SERANG, MATA-PERISTIWA.ID – Badan Penanggulangan Bencana Daerah (BPBD) Kabupaten Serang mencatat sebanyak 23 kecamatan di wilayah Kabupaten Serang, Provinsi Banten, terdampak paparan abu vulkanik akibat peningkatan aktivitas erupsi Gunung Anak Krakatau, Selasa (8/9/2026).
Kepala Pelaksana (Kalaksa) BPBD Kabupaten Serang, Ajat Sudrajat, menyampaikan bahwa sebaran abu vulkanik bergerak dinamis mengikuti arah dan kecepatan angin di kawasan pesisir hingga daratan.
“Tercatat 23 kecamatan di Kabupaten Serang terdampak abu vulkanik. Wilayah penambahan terbaru meliputi Kecamatan Gunungsari, Binuang, dan Tirtayasa,” ujar Ajat Sudrajat dalam keterangannya, Selasa (8/9/2026).
Kecamatan terdampak lainnya antara lain Anyer, Cinangka, Pabuaran, Ciomas, Mancak, Baros, Padarincang, Petir, Cikeusal, Bandung, Kramatwatu, Puloampel, Cikande, Carenang, Kibin, Kragilan, Pamarayan, Tanara, Bojonegara, dan Tunjung Teja.
Status Siaga Level III dan Kondisi Perairan Selat Sunda
Berdasarkan laporan Pusat Vulkanologi dan Mitigasi Bencana Geologi (PVMBG), meskipun episode erupsi menerus telah mereda, Gunung Anak Krakatau masih menunjukkan erupsi ringan berkala dengan kegempaan tinggi. Status gunung api saat ini bertahan pada Level III (Siaga) dengan rekomendasi zona bahaya radius tiga kilometer dari kawah.
Data Badan Meteorologi, Klimatologi, dan Geofisika (BMKG) menunjukkan kolom abu membumbung hingga ketinggian 15.000 kaki (sekitar 4,57 kilometer) dan menyebar ke wilayah Banten, Jawa Barat, hingga Lampung.

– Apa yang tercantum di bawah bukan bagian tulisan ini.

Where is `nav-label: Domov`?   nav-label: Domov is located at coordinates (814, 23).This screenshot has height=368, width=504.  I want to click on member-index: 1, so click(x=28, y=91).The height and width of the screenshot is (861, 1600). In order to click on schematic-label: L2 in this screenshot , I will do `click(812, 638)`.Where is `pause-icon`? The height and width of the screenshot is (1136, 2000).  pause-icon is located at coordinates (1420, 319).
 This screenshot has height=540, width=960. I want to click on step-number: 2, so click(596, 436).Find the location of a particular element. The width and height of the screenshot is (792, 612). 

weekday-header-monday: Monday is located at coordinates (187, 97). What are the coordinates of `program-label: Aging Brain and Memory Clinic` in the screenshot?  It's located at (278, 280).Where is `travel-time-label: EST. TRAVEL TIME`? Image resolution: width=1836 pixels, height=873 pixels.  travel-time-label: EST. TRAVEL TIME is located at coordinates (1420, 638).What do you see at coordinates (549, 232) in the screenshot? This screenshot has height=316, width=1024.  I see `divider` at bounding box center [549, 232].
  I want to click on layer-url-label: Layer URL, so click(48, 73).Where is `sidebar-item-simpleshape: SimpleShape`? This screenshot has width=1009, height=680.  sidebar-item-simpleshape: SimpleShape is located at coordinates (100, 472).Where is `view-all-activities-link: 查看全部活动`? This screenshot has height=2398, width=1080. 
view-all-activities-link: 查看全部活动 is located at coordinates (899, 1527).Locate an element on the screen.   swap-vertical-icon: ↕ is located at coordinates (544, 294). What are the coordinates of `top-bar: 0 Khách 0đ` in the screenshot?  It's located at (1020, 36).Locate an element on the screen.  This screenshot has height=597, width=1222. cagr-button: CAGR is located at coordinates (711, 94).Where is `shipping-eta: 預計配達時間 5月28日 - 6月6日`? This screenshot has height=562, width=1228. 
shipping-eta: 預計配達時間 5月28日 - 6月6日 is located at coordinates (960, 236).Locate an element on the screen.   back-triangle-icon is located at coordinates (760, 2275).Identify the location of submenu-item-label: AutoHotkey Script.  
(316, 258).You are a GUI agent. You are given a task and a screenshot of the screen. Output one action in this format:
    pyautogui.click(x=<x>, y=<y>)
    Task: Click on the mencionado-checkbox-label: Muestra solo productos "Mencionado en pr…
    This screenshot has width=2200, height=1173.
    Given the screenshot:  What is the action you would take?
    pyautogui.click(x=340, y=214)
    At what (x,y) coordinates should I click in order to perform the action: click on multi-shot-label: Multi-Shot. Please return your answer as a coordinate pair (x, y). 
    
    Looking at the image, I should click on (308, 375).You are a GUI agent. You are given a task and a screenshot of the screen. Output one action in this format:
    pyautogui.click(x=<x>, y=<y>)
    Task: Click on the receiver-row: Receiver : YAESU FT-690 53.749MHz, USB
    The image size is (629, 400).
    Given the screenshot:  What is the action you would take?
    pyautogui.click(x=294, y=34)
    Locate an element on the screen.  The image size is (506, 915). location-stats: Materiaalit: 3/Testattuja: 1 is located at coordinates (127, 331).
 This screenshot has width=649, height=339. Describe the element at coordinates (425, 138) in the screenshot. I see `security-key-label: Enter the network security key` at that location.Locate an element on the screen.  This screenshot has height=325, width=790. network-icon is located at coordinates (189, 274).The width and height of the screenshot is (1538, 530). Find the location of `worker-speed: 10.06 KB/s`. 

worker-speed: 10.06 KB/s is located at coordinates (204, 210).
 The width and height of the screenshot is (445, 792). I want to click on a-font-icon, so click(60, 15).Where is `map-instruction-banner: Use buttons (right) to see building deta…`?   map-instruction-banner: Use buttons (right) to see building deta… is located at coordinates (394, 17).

Meski demikian, BPBD memastikan perairan Selat Sunda tetap terpantau kondusif tanpa ada penunjukan anomali air laut.
“Probabilitas tsunami berada pada kategori rendah di bawah 50 persen. Kami mengimbau masyarakat untuk tetap tenang dan hanya mempercayai informasi resmi pemerintah,” tegas Ajat.
Langkah Mitigasi Lapangan dan Imbauan Kesehatan
Sebagai bentuk respons cepat, tim Pusdalops BPBD Kabupaten Serang membagikan masker medis gratis kepada warga terdampak. Sementara itu, Dinas Lingkungan Hidup (DLH) telah memasang alat pemantau debu vulkanik di Desa Umbul Tanjung, Kecamatan Cinangka.
Ajat mengimbau warga membatasi aktivitas luar ruangan untuk menghindari gangguan pernapasan (ISPA), iritasi mata, dan risiko jalan licin.
“Gunakan masker serta pelindung mata jika terpaksa beraktivitas di luar. Pastikan jendela dan ventilasi rumah tertutup rapat agar abu tidak masuk ke dalam hunian,” pungkasnya.